- [Supplied text]:

————————

Edward Tyrrel Smith (1804–1877) was a versatile British entrepreneur and showman, best known as an opera and theatrical manager.

==Life==
He was the illegitimate son of the Irish naval officer Edward Tyrrell Smith (died 1824). His mother is supposed to be Charlotte Atkyns, with whom Smith had two children. Clement Scott gives the anecdote that he was about to sail as a midshipman with Lord Cochrane, when his mother objected.

For a period of the 1840s, Smith took over the London premises of Crockford's in St James's Street, and ran a restaurant there. He was also involved in attempts to revive the popularity of Vauxhall Gardens.

Smith began two decades in theatre management by leasing the Marylebone Theatre from 1850 to 1852, without much success. Then from 1852 for ten years he had the Drury Lane Theatre, innovating with matinées and finding popularity with an adaptation of Uncle Tom's Cabin and pantomime. He developed other interests by the later 1850s: a touring circus company and the Sunday Times. From 1858 he staged circus at the converted Alhambra Theatre.

————————

- [Supplied material]:
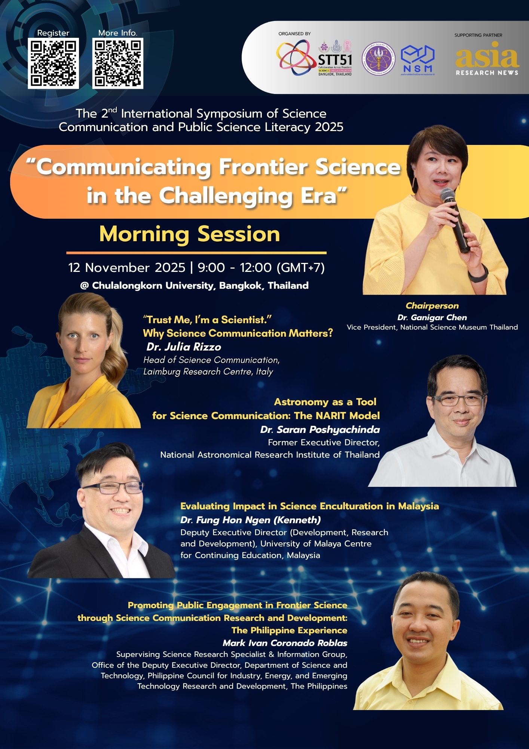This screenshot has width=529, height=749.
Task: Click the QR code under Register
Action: coord(53,63)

————————

- [Requirement 1]: According to the text about Edward Tyrrel Smith, which theater did Smith lease from 1850 to 1852?
- [Requirement 2]: Do these statements agree with the text about Edward Tyrrel Smith? Answer yes or no for each and quote the deciding words. (a) Smith held the Drury Lane Theatre for ten years beginning in 1852. (b) Smith sailed as a midshipman with Lord Cochrane. (c) From 1858, Smith staged circus at the Alhambra Theatre.
- [Requirement 3]: Write the next part of the text about Edward Tyrrel Smith, starting after its final sentence.

- [Written reply 1]: The Marylebone Theatre.

- [Written reply 2]:
(a) Yes: "Then from 1852 for ten years he had the Drury Lane Theatre"
(b) No: "he was about to sail as a midshipman with Lord Cochrane, when his mother objected"
(c) Yes: "From 1858 he staged circus at the converted Alhambra Theatre."

- [Written reply 3]:
Moving into opera, Smith was tackling an area in which competition with Frederick Gye at Covent Garden was serious. Gye had worsted Benjamin Lumley at Her Majesty's Theatre, and the legal case Lumley v Gye had addressed dirty tricks of the trade. Smith and then his sometime assistant James Henry Mapleson made a contest of it. In 1860 Smith staged Sims Reeves at Her Majesty's Theatre. Suffering a year with heavy losses, he was still able to take on Cremorne Gardens for a period from 1861, Astley's Amphitheatre briefly in 1862, and the Royal Lyceum at the end of the decade.

The 1870s saw Smith take one year at the Surrey Theatre, and then diversify into music hall and the restaurant trade. He died on 26 November 1877 at home, Oval House in Kennington Park.

==Family==
Smith married Madeline Hanette Gengoult, and was father of Louis Smith. He married again, late in life.